Son zamanlarda İran ve Azerbaycan arasında başlayan gerginlik gün geçtikçe tırmanmakta. İran hem Azerbaycan sınırları içinde hem de -şimdilik- kendi sınırları sayılan topraklarda provokasyonlarda bulunmaktadır.  İran’ın bu yaptıkları elbette ilk değil, son olmayacağını da gayet iyi bilmekteyiz. Bunu rahatlıkla söyleyebilmek, tarihi sürece kısaca bir göz atmakla mümkün. Yakın tarihte ise 2. Karabağ Savaşı sırasında yazılan kahramanlık destanı ve savaşın zaferle sonuçlanmasının İran’ı ne derece rahatsız ettiği hepimizce malum. 
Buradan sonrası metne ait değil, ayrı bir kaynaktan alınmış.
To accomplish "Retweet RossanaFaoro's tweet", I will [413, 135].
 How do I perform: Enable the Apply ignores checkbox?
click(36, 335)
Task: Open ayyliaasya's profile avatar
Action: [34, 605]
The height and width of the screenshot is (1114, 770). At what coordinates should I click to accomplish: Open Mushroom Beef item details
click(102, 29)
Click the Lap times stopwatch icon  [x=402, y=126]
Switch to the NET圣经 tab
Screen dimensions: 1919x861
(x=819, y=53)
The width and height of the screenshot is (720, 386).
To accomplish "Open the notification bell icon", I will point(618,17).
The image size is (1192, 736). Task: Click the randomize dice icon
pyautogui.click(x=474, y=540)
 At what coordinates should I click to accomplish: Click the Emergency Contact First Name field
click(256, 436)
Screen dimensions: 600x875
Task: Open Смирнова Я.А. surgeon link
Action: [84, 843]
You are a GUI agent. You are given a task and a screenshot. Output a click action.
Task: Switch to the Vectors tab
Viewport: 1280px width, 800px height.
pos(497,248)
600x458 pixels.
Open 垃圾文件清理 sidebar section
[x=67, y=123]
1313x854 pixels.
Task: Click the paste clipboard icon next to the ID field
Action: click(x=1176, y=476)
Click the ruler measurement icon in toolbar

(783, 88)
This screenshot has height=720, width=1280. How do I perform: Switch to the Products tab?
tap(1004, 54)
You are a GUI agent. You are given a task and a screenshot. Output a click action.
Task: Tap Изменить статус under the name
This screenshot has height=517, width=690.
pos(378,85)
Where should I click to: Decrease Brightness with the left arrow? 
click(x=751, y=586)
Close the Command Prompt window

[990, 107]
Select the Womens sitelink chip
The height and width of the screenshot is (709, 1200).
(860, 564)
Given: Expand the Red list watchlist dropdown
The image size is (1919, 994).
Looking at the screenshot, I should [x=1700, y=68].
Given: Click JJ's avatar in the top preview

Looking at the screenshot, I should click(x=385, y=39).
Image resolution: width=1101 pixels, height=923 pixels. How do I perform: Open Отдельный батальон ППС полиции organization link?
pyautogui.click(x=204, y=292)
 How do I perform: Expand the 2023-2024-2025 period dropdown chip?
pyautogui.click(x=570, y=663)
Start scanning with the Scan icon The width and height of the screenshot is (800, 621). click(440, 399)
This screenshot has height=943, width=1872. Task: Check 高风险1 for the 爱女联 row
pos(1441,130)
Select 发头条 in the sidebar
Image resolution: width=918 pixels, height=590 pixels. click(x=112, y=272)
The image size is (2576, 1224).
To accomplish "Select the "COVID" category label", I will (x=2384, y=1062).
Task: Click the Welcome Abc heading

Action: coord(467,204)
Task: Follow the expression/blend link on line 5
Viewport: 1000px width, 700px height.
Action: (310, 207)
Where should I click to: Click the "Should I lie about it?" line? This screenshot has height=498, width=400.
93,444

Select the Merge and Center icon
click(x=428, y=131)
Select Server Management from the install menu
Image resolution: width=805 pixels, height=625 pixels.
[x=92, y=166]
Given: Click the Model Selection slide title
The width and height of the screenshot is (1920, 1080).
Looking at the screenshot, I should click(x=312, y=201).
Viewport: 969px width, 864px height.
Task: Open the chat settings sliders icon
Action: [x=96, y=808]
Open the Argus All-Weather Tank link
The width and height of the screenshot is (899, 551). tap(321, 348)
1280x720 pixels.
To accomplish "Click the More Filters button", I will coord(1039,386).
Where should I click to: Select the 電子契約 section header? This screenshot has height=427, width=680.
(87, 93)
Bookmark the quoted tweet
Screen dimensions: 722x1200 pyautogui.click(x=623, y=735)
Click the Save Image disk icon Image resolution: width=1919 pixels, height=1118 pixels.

İran neden Azerbaycan’dan rahatsız?

-        Otoritesi altında temel hak ve özgürlüklerden mahrum yaşayan 35 milyondan fazla Türk’ün varlığı ve onları tehdit olarak görmesi

-        Güçlenen, sınır komşusu olan bağımsız Azerbaycan Cumhuriyeti’nin varlığından duydukları rahatsızlığın Güney Azerbaycan için bir model emsal teşkil etmesi ve istiklal taraftarlarının Kuzey Azerbaycan’dan ilham alması

-        Yönetim şekli tamamen zıt ve mezhep farkı olan Türkiye’nin bölgedeki güçlü varlığı ve Azerbaycan’la olan soy, tarih, kültür bağı

Aslında bu listeyi uzatabiliriz fakat yukarıda ifade edilen -ve edilmeyen- tüm gerekçelerin altında yatan temel rahatsızlık Türk varlığıdır. Güçlenen Türkiye ve bölgede yükselen Azerbaycan tablosu İran’ın hoşuna gitmemektedir. Bu denkleme Güney Azerbaycan ve oradaki varlıkları varlığımız olan Türkmenler, Kaşkaylar ve Hallaçlar gibi diğer Türk unsurları da ilave edersek manzara daha da netleşmiş olur.    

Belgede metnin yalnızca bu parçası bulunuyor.